_Exercise prompt_
Search the records below for the word "agent" and show every line where it occurs.

_Excerpted data_
---

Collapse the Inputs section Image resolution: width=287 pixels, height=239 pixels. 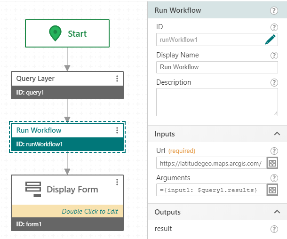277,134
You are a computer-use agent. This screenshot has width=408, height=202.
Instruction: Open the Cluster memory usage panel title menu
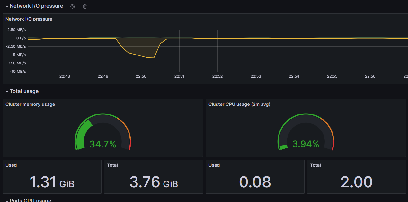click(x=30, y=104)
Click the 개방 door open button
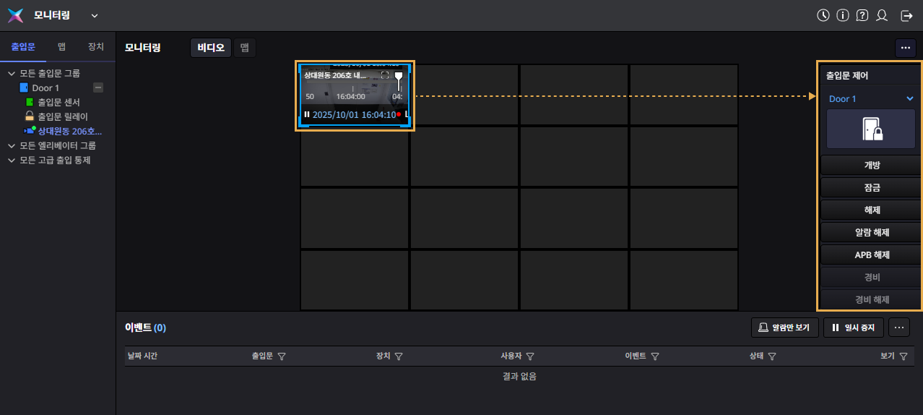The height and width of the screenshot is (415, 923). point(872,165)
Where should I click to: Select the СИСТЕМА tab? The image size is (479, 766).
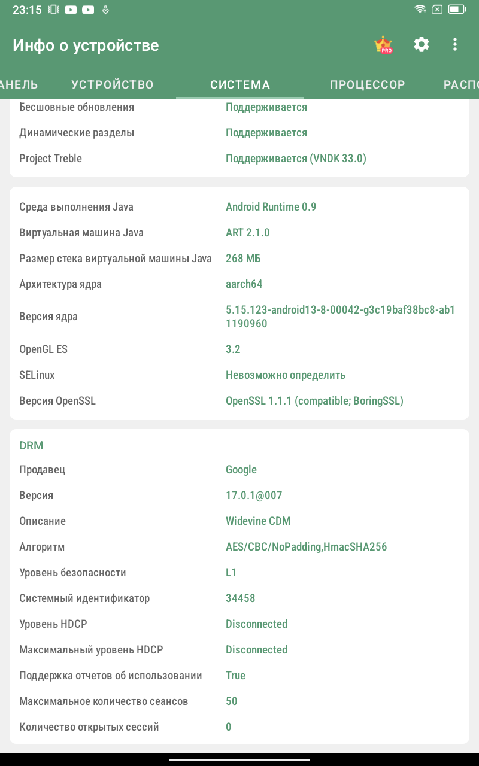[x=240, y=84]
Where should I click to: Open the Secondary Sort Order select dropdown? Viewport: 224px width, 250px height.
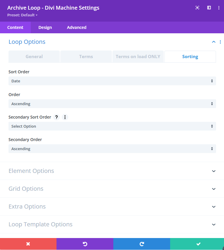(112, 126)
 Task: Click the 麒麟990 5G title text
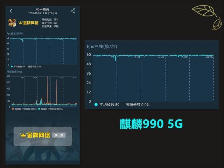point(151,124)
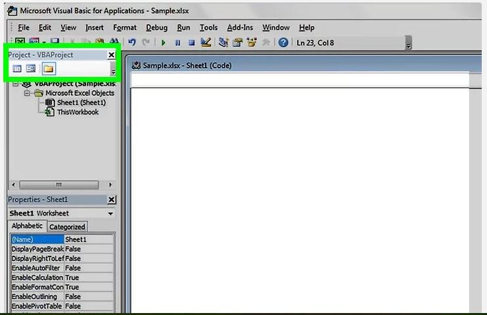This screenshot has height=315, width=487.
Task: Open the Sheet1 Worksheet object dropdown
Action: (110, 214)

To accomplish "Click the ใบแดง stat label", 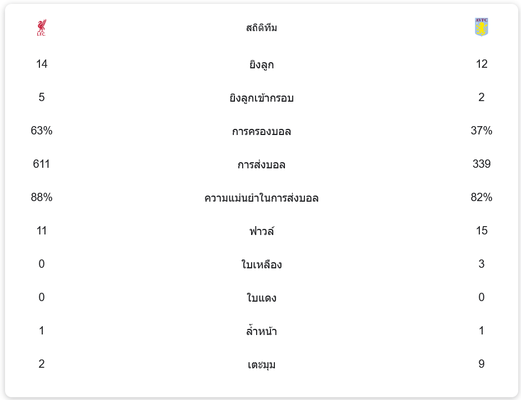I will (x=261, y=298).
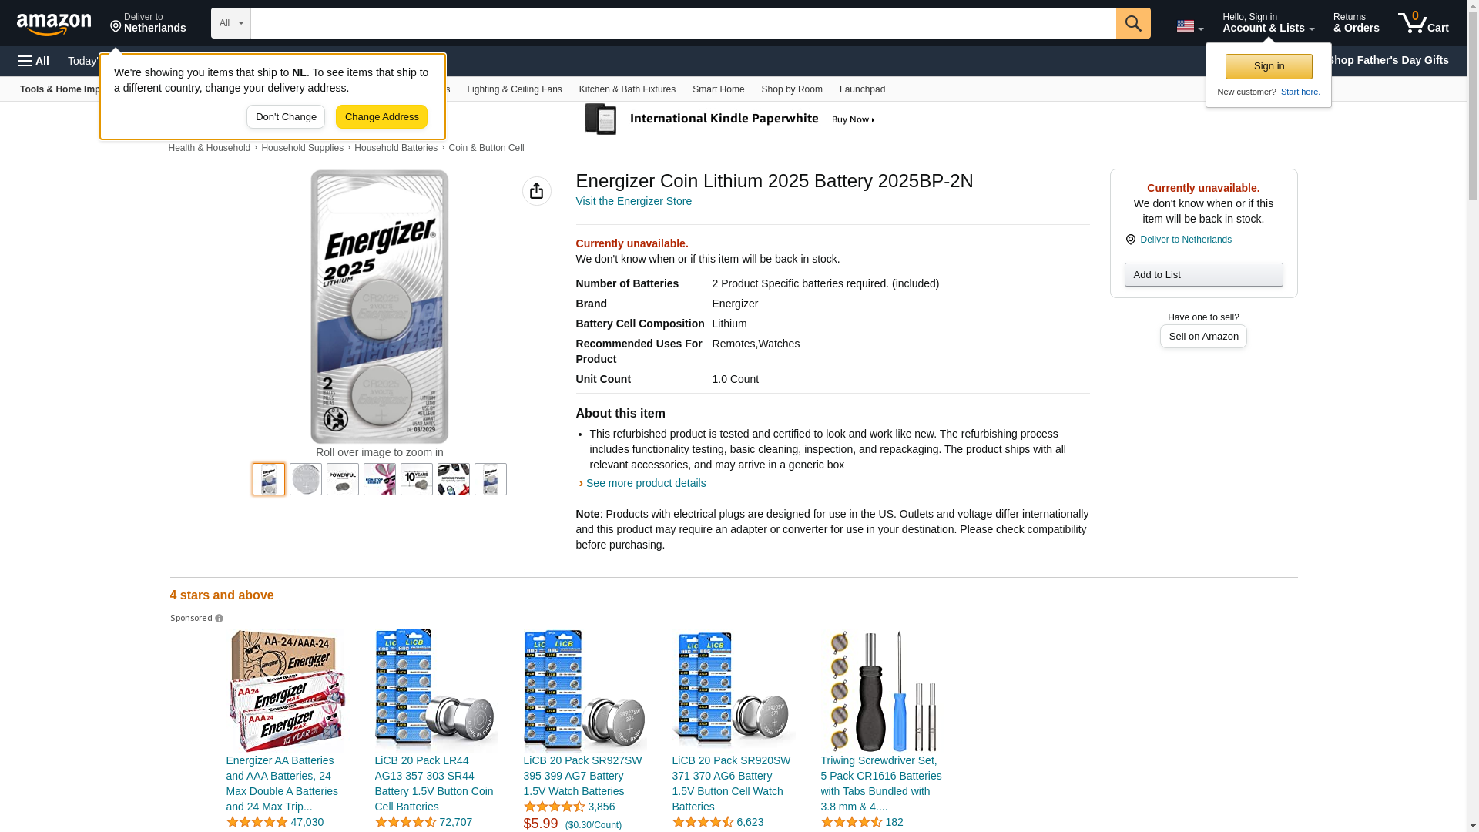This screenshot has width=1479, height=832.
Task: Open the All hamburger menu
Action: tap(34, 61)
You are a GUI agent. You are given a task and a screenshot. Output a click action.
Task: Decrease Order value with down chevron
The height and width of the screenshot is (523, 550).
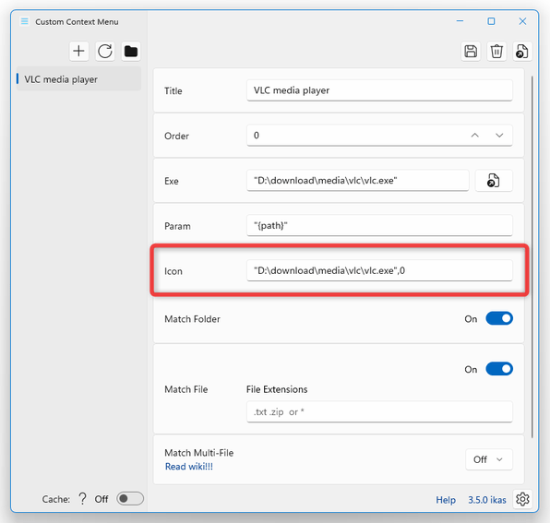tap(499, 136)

---

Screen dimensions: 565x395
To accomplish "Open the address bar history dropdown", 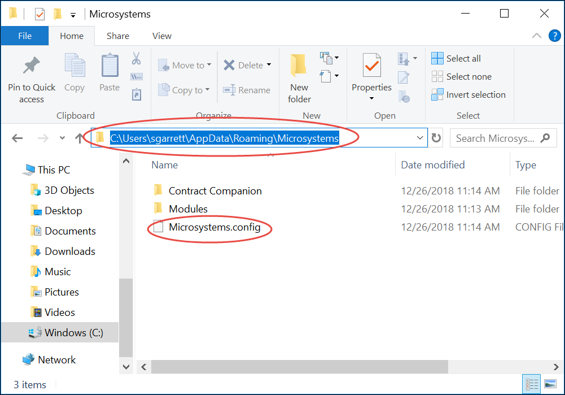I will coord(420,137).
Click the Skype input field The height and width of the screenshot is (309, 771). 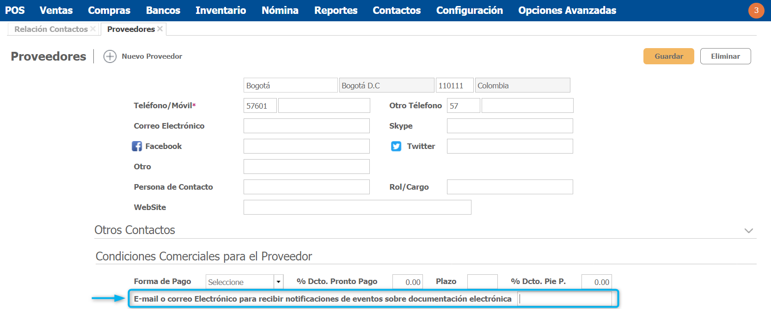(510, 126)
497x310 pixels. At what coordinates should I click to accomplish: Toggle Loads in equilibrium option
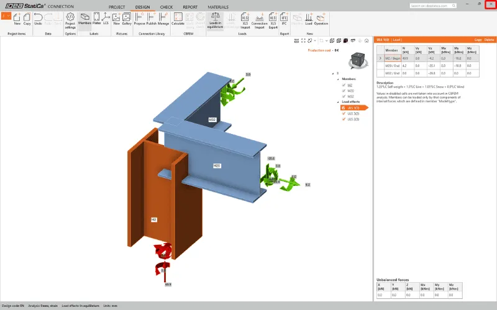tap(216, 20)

---

_Answer space_
You are a computer-use agent. This screenshot has width=408, height=202.
You are a GUI agent. You are given a task and a screenshot. Output a click action.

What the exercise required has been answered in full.